JOHANNESBURG (Reuters) – South Africa’s Finance Minister Malusi Gigaba faces a credibility test on Wednesday when he delivers his inaugural budget speech to outline spending plans and economic growth forecasts, which will provide an insight into his fiscal stance.
Gigaba’s medium-term budget policy statement (MTBPS) will be made amid sluggish economic growth and a politically charged environment following allegations of corruption and influence-peddling in government, which have unnerved investors.
Rating firms are concerned about political jostling ahead of the African National Congress (ANC) conference in December to elect a new party leader to succeed President Jacob Zuma, who has battled several scandals including corruption allegations.
Whoever the ANC picks is likely to take over from Zuma as South Africa’s leader in 2019 when a national election is held.
Gigaba, who has held other key ministerial posts including home affairs and seems to be favoured by Zuma, was appointed to lead the Treasury in March, replacing the fiscally-prudent Pravin Gordhan.
Economists expect him to address concerns over low revenues when he announces spending priorities for the next three years.
A Reuters poll found poor tax receipts could push the 2017/18 budget deficit forecast to 3.9 percent of GDP from an estimate of 3.1 percent in February.
“After the cabinet reshuffle in March, 25 October will be the first major outing for Finance Minister Gigaba and will remove much uncertainty surrounding his fiscal world view,” Nomura analyst Peter Attard Montalto said.
“We do not envisage a blow out in the budget, but credibility will likely be tested if ‘anonymous’ revenue hikes are leaned on too much and growth forecasts are over-egged.”
Following his appointment, Gigaba got a sceptical welcome on financial markets on fears that budget discipline would falter.

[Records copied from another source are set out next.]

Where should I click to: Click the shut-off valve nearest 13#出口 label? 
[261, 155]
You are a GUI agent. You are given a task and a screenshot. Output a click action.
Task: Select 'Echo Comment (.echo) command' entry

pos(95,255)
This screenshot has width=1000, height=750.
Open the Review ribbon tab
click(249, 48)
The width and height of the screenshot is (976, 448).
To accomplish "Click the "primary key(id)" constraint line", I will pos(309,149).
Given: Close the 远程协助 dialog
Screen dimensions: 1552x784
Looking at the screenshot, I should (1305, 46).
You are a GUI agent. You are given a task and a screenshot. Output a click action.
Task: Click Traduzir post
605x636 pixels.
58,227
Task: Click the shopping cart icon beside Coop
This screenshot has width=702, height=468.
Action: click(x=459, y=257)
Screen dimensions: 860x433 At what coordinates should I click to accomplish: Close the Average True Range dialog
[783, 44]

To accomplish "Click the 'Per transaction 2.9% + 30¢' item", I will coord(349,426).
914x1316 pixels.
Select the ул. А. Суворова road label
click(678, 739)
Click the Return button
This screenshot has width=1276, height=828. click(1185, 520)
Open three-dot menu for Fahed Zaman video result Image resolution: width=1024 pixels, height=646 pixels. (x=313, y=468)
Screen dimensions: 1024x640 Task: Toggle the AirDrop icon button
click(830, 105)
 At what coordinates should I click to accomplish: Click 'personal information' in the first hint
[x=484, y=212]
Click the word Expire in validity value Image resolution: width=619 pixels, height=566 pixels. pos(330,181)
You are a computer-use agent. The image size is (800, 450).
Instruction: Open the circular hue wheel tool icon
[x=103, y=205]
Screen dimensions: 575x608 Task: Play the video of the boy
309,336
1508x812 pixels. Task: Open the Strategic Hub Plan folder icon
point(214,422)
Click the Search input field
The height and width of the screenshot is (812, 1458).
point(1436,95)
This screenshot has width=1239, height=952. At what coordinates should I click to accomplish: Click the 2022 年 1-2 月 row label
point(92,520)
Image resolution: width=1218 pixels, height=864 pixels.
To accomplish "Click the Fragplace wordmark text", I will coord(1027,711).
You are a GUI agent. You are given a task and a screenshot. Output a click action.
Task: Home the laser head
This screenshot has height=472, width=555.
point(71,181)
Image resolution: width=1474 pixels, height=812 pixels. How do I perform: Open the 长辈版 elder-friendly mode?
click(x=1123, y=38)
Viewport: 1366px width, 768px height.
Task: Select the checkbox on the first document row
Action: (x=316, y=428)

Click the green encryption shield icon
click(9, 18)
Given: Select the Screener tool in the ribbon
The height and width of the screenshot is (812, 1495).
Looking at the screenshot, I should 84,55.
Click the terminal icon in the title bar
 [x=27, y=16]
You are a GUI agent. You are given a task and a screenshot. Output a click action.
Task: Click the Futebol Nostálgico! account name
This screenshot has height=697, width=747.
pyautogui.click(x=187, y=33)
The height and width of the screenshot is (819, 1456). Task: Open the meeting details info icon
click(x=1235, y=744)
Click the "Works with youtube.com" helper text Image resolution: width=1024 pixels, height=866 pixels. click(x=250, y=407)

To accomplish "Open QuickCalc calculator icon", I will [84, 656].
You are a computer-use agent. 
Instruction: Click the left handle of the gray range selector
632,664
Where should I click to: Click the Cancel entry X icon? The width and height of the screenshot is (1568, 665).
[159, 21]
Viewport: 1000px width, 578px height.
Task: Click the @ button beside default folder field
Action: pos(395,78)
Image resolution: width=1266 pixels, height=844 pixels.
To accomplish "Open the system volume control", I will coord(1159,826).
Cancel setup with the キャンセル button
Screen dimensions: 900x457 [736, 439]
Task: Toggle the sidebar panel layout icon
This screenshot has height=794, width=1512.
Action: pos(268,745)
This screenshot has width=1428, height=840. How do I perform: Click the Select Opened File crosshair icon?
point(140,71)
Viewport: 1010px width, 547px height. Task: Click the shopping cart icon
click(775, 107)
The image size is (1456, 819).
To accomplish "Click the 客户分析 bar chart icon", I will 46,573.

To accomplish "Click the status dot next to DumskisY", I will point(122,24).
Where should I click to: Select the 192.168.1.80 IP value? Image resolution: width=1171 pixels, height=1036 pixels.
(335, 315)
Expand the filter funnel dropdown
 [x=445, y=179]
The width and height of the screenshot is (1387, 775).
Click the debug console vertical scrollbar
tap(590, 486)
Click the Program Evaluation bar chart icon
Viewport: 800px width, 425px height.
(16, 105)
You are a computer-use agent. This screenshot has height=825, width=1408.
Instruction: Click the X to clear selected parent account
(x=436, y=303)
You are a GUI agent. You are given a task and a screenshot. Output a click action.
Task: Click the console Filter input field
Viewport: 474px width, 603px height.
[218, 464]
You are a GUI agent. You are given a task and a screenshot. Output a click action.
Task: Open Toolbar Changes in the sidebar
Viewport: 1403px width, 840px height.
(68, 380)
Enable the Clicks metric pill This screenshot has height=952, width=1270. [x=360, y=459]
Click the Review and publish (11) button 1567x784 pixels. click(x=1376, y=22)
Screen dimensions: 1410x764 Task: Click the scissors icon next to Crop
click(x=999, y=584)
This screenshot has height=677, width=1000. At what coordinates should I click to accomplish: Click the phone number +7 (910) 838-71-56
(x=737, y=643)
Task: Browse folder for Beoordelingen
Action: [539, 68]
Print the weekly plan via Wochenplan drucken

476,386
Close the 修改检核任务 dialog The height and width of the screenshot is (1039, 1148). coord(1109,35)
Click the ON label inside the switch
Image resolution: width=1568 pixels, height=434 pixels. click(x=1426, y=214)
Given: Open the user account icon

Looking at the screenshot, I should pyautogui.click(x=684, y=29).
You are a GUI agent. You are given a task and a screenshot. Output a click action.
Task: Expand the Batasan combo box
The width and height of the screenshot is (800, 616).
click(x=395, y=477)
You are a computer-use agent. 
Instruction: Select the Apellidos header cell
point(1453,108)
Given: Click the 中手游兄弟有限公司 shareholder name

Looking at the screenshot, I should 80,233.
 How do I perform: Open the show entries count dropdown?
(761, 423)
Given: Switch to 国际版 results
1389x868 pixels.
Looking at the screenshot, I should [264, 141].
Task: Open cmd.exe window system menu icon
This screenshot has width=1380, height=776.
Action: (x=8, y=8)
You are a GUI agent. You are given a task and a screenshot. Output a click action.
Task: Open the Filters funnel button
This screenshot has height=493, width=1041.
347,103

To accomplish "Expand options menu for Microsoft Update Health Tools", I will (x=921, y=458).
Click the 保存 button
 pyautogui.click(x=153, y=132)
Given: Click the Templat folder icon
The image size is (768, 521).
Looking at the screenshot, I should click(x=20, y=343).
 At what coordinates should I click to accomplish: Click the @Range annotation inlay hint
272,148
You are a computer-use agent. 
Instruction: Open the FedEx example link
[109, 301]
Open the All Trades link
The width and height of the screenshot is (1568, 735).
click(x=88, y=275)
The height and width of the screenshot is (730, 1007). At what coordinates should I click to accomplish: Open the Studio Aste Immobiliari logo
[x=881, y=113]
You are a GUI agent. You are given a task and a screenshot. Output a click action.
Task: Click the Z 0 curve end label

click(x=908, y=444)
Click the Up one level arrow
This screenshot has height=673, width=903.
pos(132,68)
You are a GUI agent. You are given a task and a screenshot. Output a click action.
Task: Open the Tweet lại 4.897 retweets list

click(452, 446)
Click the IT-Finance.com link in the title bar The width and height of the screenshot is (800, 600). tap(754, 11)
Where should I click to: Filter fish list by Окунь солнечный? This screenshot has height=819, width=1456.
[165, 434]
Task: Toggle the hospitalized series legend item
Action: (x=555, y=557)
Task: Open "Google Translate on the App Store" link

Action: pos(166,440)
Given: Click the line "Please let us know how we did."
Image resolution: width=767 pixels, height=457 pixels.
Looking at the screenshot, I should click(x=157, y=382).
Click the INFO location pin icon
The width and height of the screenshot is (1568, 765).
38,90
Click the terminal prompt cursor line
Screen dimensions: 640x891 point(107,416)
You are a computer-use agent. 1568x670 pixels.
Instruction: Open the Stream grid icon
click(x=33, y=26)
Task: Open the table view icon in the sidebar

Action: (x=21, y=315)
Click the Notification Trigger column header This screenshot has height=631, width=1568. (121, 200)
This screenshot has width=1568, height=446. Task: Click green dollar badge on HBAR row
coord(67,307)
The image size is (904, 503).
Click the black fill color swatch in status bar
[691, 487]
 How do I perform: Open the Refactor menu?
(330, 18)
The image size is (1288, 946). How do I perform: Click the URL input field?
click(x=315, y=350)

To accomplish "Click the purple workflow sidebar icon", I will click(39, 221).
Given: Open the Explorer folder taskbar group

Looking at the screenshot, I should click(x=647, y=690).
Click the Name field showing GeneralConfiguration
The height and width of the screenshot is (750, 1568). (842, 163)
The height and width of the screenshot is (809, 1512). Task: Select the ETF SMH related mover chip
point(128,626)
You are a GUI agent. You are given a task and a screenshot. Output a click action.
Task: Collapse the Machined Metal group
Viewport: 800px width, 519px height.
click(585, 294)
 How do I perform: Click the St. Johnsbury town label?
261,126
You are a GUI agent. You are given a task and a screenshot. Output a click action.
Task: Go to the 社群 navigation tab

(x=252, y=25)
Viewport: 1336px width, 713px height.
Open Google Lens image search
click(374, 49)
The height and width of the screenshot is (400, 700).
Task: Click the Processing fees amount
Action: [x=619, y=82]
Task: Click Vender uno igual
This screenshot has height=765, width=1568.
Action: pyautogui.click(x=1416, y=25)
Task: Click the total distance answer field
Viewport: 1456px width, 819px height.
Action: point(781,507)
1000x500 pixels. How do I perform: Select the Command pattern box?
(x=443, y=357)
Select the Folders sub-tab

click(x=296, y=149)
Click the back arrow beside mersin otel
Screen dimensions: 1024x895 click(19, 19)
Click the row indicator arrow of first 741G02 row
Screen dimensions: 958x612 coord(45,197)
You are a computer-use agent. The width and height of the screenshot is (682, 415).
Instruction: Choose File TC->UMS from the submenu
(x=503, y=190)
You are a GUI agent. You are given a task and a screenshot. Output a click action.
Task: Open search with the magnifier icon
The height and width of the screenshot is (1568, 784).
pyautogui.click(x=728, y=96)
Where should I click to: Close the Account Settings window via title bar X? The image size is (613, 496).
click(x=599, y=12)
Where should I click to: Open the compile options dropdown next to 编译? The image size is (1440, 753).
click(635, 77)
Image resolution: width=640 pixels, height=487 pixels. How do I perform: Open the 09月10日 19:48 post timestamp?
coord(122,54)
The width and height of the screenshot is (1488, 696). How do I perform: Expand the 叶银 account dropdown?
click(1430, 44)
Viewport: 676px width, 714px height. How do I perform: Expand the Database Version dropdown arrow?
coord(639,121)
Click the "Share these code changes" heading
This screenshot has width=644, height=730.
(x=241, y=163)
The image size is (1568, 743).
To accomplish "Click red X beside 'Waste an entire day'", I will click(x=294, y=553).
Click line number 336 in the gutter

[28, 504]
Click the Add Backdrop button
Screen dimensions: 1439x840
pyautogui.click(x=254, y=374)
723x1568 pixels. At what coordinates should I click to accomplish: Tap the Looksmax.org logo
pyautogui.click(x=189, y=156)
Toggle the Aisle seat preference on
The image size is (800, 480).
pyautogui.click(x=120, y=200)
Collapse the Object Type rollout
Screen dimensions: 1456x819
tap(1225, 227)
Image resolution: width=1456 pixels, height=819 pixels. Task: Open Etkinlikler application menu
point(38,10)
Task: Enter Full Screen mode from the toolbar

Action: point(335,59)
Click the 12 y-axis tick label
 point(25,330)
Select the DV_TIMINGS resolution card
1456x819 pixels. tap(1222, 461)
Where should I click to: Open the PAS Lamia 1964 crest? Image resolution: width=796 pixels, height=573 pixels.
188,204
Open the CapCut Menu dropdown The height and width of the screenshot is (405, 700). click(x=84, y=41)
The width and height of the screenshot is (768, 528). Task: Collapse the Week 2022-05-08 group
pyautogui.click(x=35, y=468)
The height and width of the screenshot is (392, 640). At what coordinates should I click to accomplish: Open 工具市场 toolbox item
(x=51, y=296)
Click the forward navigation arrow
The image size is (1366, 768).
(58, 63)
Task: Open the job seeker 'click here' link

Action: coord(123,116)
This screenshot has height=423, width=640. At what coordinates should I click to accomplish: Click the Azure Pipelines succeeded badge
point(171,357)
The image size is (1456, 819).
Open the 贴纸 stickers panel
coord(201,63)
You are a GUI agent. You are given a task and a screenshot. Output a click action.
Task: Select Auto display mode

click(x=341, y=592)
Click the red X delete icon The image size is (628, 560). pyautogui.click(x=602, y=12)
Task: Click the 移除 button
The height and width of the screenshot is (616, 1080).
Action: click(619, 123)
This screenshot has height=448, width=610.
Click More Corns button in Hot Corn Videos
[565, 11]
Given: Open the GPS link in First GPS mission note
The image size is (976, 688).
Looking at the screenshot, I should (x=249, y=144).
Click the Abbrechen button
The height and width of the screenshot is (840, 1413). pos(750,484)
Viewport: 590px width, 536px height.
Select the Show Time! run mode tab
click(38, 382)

Rating agencies downgraded South African debt.
BNP Paribas South Africa economist Jeff Schultz said Gigaba “will have his work cut out” to present a credible budget.
“Ratings agencies have already made clear their stance that the future of the investment-grade rating on the country’s local-currency sovereign debt rests on Mr Gigaba’s ability to stick broadly to the status quo set by his predecessor at the time of February’s budget,” Schultz said.
South Africa emerged from a recession in the second quarter but growth remains weak, with the central bank projecting 2017 GDP growth of 0.6 percent.
Fitch and S&P Global Ratings rate South African foreign-currency debt in sub-investment, or “junk”, territory. But only Fitch has the country’s local-currency debt in junk.
Moody’s rates both the foreign and local currency debt a notch above speculative grade.
S&P and Moody’s are scheduled to review South Africa in November. Fitch has not published its review calendar for South Africa.
Focus will also be on how Gigaba plans to bolster financial support to struggling state-owned companies such as South African Airways (SAA), which have been highlighted by the rating agencies as one of the problems facing the economy.
Last month the Treasury provided SAA with a second bailout for the year, drawing criticism from the opposition parties.